Conhecendo alguns dos fatos, se poderia pensar que os governos responsáveis seriam rápidos em adotar soluções mais baratas e duradouras no manejo de seus suprimentos de água. Tristemente se constata que muitos ainda crêem que os projetos de grande infra-estrutura, como as represas, produzem resultados mais rápidos do que os eficientes esforços em pequena escala, baseados nas comunidades. Os governos também têm falhado em implementar acordos prévios em um âmbito nacional e global para o manejo sustentável da água.
A água é um recurso finito, um recurso que se esgota rapidamente e não pode ser mantida com projetos grandiosos. O melhor é concentrar esforços em sua justa distribuição, restaurar os aqüíferos e banhados, reduzir a contaminação e o manejo sustentável da pesca. Conservar os ecossistemas de água doce não é uma meta defendida pelo movimento ambiental mas uma base prática e vital para erradicar a pobreza. A conservação de ecossistemas de água doce pode resultar em água potável, agricultura e pesca mais eficazes para os pobres.
Habitats X pessoas
Mito: Os hábitats de água doce estão sendo conservados às custas das pessoas.

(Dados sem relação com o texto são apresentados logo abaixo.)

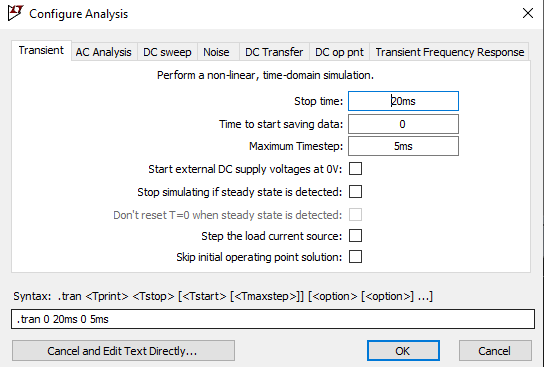544x367 pixels.
Task: Close the Configure Analysis dialog
Action: pyautogui.click(x=528, y=13)
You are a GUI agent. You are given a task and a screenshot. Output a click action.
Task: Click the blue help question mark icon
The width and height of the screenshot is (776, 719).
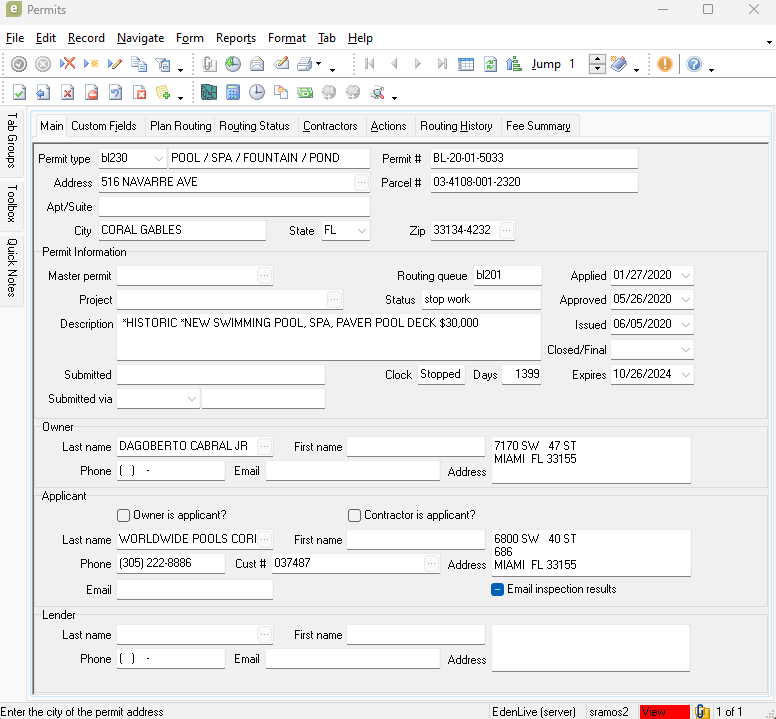pyautogui.click(x=694, y=64)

Fato: Os estudos da WWF de casos na Colômbia, Brasil, África do Sul e China mostram um aumento de renda, emprego e arrecadação de impostos da pesca em conjunção com projetos de conservação natural das comunidades locais. Mais de 1/3 das 100 maiores cidades do mundo – incluindo Nova York, Jacarta, Tóquio, Mondai, Rio de Janeiro, Los Ângeles, Barcelona, Nairobi e Melbourne – dependem totalmente de bosques ou áreas semiprotegidas para a captação de quase toda a água que consomem.
Os bosques naturais bem manejados minimizam o risco de deslizamentos, erosão e sedimentação. Também melhoram substancialmente a pureza da água filtrando contaminantes, como pesticidas, e em alguns casos captam e acumulam a água. Os países deveriam adotar uma estratégia de proteção do lençol freático do bosque o que resultaria em uma grande economia dos gastos com abastecimento de água, melhorando a saúde das populações locais.
A conservação de banhados e rios deve ser uma prioridade para os governos que buscam garantir a água e reduzir a pobreza. O IV Fórum Mundial da Água poderia ser importante se os governos se voltarem para a principal carência: boa gestão dos rios, banhados e outros corpos de água doce como fonte de água para as pessoas e a natureza.
* Jamie Pittock é Diretor do Programa de Água Doce da WWF Internacional.